- REQUIRED TASK: Repeat the items below word for word, starting at the line that contains "I will pos(479,130)." and continuing through the end of the items.
== RECORD LIST
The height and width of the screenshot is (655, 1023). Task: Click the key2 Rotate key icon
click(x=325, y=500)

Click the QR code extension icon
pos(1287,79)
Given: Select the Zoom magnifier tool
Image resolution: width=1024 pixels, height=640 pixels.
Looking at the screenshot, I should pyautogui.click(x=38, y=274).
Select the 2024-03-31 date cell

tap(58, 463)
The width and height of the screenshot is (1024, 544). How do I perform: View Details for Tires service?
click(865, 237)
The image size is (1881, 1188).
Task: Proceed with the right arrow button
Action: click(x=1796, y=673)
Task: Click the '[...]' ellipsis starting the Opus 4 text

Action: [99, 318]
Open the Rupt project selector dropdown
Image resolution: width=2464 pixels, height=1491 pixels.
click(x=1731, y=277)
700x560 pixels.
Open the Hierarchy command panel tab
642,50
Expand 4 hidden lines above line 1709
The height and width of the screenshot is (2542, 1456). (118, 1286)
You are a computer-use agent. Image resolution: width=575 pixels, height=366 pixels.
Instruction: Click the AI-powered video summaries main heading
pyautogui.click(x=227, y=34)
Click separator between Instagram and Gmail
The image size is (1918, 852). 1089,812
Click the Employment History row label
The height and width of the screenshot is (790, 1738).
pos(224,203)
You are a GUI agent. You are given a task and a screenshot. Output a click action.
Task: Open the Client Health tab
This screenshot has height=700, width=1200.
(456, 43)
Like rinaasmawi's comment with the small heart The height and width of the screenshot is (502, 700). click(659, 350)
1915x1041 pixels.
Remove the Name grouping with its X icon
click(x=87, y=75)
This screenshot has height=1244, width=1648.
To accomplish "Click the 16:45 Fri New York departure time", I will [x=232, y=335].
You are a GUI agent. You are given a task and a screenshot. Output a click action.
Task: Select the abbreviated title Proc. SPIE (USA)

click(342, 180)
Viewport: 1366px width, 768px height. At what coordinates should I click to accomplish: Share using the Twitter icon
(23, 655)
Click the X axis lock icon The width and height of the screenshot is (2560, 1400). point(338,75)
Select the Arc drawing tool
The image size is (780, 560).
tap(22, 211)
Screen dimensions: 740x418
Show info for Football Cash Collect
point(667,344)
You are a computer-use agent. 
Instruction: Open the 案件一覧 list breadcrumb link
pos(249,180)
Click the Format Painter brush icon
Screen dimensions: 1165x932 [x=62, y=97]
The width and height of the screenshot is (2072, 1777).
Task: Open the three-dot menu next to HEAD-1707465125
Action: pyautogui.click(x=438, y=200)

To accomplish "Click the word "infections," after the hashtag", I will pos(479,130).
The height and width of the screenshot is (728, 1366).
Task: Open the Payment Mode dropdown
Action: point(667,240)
====
- WRITTEN SOLUTION:
To accomplish "Click the word "infections," after the hashtag", I will pos(479,130).
The height and width of the screenshot is (728, 1366).
Task: Open the Payment Mode dropdown
Action: point(667,240)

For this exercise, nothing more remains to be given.